At least 239 migrant children separated from their families at the U.S.-Mexico border are in the care of Cayuga Centers in New York, and it is unclear if or when they’ll be reunited with their parents.
On Thursday, children were seen emerging from a government facility where the migrant children are said to have been taken — many without Mayor Bill de Blasio’s knowledge, according to CNN. A total of 350 children have been at the center since Donald Trump‘s administration implemented its “zero-tolerance” policy, which has led to the separation of some 2000 children from their parents.
A child abuse activist and former attorney, 67-year-old Jeffrey Drummond, says he visited the Harlem center on Thursday and saw several tables seating at least 100 children.
“They were playing with toy-like things. It was a bare room, bare walls,” he says, noting that he was asked to leave shortly after arriving. “There were little chairs for the kids and tables.”
Drummond adds: “None of the kids were crying or screaming. They were playing with things and there was a little bit of chatter and laughter.”
The facility is not a residential center, according to the New York Times, instead, the agency places children in temporary foster care.

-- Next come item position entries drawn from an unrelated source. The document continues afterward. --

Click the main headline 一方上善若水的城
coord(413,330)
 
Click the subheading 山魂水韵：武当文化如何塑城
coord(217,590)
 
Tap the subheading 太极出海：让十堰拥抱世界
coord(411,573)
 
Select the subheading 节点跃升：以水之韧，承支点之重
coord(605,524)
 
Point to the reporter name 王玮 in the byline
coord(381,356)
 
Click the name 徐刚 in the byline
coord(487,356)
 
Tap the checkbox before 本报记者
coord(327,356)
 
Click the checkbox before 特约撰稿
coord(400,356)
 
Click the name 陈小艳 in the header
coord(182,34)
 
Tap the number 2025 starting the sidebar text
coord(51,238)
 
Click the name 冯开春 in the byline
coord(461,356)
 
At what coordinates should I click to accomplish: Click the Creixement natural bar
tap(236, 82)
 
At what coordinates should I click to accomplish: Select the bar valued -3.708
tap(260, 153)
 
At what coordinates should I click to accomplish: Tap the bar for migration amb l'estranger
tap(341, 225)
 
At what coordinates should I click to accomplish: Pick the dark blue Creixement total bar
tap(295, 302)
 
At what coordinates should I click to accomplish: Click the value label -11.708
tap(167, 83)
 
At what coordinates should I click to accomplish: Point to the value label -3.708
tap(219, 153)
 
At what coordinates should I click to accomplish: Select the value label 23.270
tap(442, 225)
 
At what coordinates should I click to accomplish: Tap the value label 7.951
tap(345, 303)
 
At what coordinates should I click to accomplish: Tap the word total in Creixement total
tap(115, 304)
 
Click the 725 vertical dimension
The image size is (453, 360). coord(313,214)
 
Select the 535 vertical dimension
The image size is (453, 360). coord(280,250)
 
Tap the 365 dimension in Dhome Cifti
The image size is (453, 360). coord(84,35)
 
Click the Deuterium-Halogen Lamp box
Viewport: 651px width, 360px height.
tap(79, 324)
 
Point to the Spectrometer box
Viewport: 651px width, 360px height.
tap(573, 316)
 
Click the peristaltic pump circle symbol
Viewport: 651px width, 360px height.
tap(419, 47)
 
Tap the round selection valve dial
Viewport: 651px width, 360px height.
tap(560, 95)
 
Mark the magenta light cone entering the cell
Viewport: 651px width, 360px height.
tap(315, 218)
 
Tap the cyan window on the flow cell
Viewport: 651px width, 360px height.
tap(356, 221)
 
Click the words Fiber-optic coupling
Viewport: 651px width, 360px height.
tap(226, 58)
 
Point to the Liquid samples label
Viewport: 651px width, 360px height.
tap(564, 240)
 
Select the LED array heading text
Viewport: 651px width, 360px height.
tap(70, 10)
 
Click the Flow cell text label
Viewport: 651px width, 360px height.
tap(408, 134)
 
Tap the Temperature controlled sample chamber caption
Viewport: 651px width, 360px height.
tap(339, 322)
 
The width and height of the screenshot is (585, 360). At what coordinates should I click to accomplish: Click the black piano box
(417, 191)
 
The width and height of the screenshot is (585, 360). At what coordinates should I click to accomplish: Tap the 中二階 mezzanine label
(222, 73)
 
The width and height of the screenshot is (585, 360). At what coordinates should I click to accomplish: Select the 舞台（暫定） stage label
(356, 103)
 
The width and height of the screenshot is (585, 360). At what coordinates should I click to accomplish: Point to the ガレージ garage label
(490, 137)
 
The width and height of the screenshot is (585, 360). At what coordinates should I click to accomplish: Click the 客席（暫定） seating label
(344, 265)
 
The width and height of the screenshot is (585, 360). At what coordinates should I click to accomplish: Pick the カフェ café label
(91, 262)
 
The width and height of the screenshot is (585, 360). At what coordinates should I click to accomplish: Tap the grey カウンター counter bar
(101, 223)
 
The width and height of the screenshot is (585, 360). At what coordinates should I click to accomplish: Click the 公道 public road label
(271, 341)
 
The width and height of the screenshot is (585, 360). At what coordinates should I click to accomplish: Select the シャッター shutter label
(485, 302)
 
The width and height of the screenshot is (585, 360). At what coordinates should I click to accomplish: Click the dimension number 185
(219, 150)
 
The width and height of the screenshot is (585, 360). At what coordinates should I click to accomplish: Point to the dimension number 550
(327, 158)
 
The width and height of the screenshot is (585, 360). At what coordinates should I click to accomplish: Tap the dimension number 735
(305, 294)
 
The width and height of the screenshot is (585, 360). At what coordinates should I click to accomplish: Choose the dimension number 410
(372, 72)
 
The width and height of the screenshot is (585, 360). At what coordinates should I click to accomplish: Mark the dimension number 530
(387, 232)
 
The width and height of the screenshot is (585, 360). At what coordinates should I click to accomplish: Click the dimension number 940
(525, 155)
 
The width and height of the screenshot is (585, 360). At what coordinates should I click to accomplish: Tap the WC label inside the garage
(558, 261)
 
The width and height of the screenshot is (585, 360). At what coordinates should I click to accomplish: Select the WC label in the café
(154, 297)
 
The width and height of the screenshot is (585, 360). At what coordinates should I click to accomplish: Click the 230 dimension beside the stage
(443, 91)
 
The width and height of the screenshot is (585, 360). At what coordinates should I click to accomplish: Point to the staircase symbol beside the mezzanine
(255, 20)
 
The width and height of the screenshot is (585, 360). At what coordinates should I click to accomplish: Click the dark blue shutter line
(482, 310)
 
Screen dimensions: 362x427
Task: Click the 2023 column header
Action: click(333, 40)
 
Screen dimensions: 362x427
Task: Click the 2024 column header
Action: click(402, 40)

On Thursday, children emerged from the building in hand-colored masks as they left with foster families. According to CNN, children who come to the center for classes and basic services have lice, chicken, pox and bed bugs, and some are in need of mental health services.
Nancy Sicardo, 55, lives around the corner from the Harlem center and tells PEOPLE she saw eight young children, including a toddler, being taken inside by adults around 10 p.m. on Monday.
“The kids were so scared, they yelled at them,” Sicardo says of the adults. “They were rushing them, saying in Spanish, ‘Come on, come on.’ They looked so afraid.’ ”
She says she was angry when she learned that most of the children are migrants who had been taken from their parents.
“These kids were under our noses the whole time. I went home and cried,” she says. “I think they should give these kids back to their parents. My heart is broken, I couldn’t imagine being separated from my family in a million years.”
The Cayuga Centers website states: “These children are placed in Spanish-speaking foster homes as they await reunification with a family member or sponsor, or return to the country of origin.”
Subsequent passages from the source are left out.